» **EXERCISE REQUIREMENTS**: Starting with the line that contains "This screenshot has width=1000, height=562.", write out each line through the end of the listing, unchanged. Output nothing else.
====
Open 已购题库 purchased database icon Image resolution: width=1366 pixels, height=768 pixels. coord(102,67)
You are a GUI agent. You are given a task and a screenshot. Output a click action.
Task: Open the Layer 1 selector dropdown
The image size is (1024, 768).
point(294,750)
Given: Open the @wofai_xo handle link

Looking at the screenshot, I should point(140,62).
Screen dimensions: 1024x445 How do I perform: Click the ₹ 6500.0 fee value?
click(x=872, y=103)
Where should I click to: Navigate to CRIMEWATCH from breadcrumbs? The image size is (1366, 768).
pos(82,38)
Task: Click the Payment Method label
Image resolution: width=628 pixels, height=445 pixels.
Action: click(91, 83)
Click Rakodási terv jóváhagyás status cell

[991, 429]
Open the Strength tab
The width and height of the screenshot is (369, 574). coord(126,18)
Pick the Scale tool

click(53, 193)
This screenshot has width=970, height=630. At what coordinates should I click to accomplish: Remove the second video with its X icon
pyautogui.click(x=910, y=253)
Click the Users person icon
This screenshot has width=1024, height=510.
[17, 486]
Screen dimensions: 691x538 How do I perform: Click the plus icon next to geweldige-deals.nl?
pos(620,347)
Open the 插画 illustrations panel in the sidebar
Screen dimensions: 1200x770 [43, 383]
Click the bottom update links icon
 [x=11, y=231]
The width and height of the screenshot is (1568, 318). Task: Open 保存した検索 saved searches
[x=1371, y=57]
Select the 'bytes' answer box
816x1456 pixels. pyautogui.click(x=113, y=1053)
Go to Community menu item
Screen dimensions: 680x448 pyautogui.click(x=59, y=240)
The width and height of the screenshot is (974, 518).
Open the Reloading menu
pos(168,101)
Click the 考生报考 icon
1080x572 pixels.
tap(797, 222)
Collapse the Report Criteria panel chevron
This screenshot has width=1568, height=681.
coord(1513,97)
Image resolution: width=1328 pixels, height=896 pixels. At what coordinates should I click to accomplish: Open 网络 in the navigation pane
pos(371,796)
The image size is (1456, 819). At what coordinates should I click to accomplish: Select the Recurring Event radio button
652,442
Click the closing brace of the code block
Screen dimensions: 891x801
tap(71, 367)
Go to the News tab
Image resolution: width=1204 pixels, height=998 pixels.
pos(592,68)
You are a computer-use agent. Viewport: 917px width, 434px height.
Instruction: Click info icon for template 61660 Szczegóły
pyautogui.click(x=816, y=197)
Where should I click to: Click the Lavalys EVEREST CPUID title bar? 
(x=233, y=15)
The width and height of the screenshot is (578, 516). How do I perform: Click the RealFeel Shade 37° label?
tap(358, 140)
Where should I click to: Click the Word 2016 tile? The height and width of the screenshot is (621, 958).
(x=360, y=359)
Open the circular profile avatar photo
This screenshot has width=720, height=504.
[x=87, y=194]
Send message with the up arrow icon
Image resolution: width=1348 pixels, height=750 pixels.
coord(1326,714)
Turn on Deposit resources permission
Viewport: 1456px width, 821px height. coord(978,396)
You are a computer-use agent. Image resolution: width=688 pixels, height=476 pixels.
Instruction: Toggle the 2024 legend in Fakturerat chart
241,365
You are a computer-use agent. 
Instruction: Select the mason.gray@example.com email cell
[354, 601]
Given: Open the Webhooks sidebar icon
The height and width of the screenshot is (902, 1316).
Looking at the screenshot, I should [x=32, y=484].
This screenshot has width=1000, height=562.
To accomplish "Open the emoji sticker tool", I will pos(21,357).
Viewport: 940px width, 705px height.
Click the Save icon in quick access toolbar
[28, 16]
====
» **YOUR SOLUTION**:
This screenshot has width=1000, height=562.
To accomplish "Open the emoji sticker tool", I will pos(21,357).
Viewport: 940px width, 705px height.
Click the Save icon in quick access toolbar
[28, 16]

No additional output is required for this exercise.